[Opening Records for this task section]
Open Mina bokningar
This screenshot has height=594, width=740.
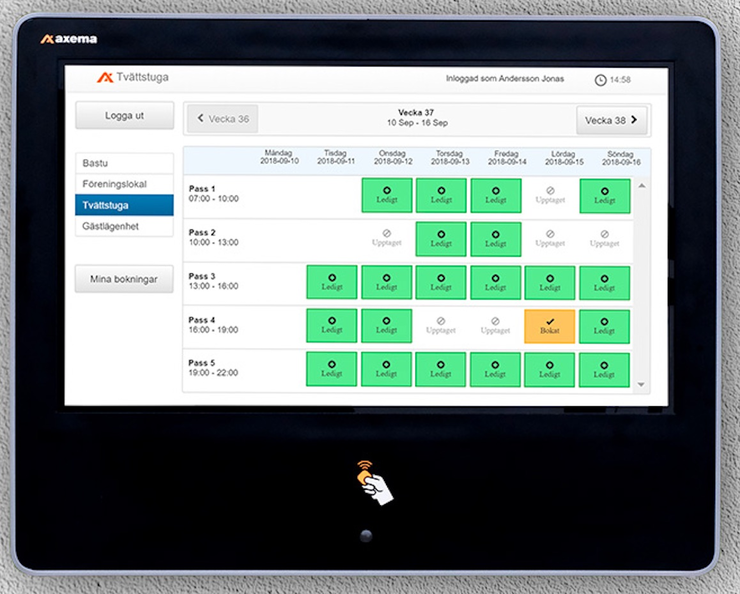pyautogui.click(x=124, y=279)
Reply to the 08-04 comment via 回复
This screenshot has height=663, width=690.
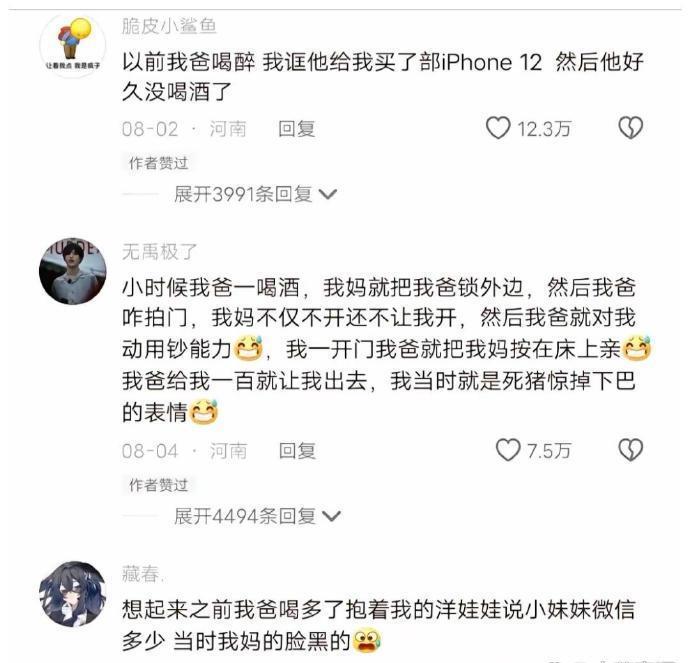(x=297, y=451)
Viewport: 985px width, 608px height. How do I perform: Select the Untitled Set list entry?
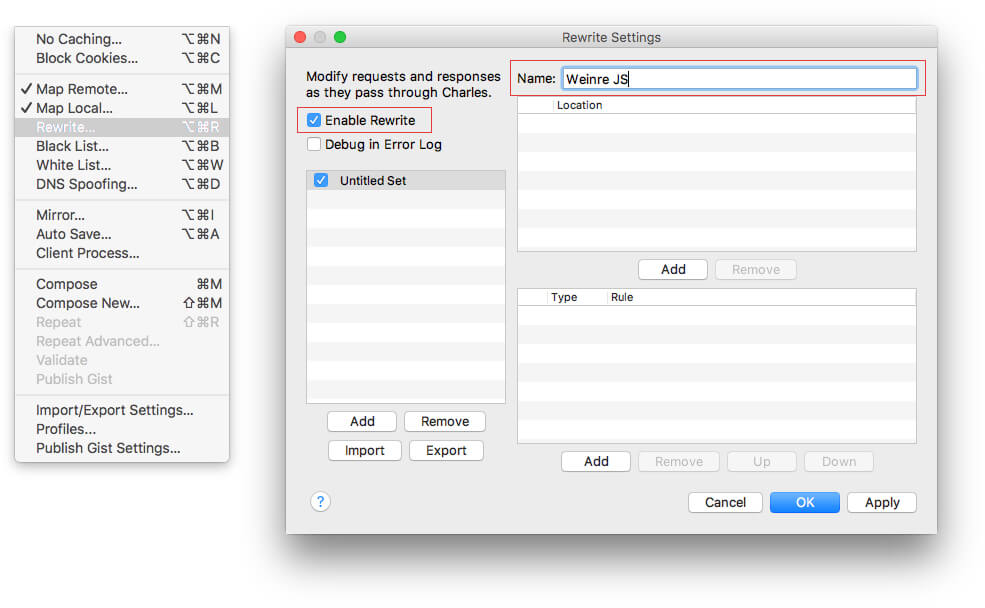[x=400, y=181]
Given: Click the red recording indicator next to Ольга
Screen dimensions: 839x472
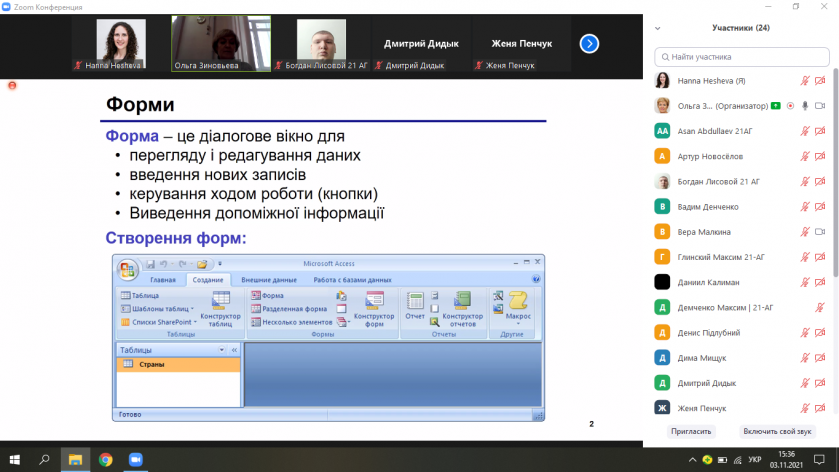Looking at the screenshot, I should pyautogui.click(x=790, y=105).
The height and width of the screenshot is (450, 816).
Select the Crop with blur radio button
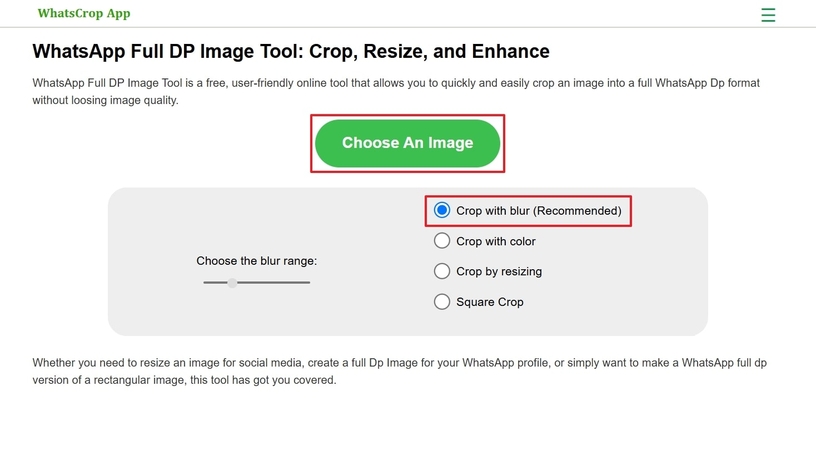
[Closing Records for this task section]
What to do:
With the pictures left out, copy exactly the lines from the one containing "Viewport: 985px width, 608px" through the last line of the data.

Answer box:
Viewport: 985px width, 608px height. How do I perform: Select the Untitled Set list entry?
[x=400, y=181]
Given: Click the red recording indicator next to Ольга
Screen dimensions: 839x472
Looking at the screenshot, I should pyautogui.click(x=790, y=105).
The height and width of the screenshot is (450, 816).
Select the Crop with blur radio button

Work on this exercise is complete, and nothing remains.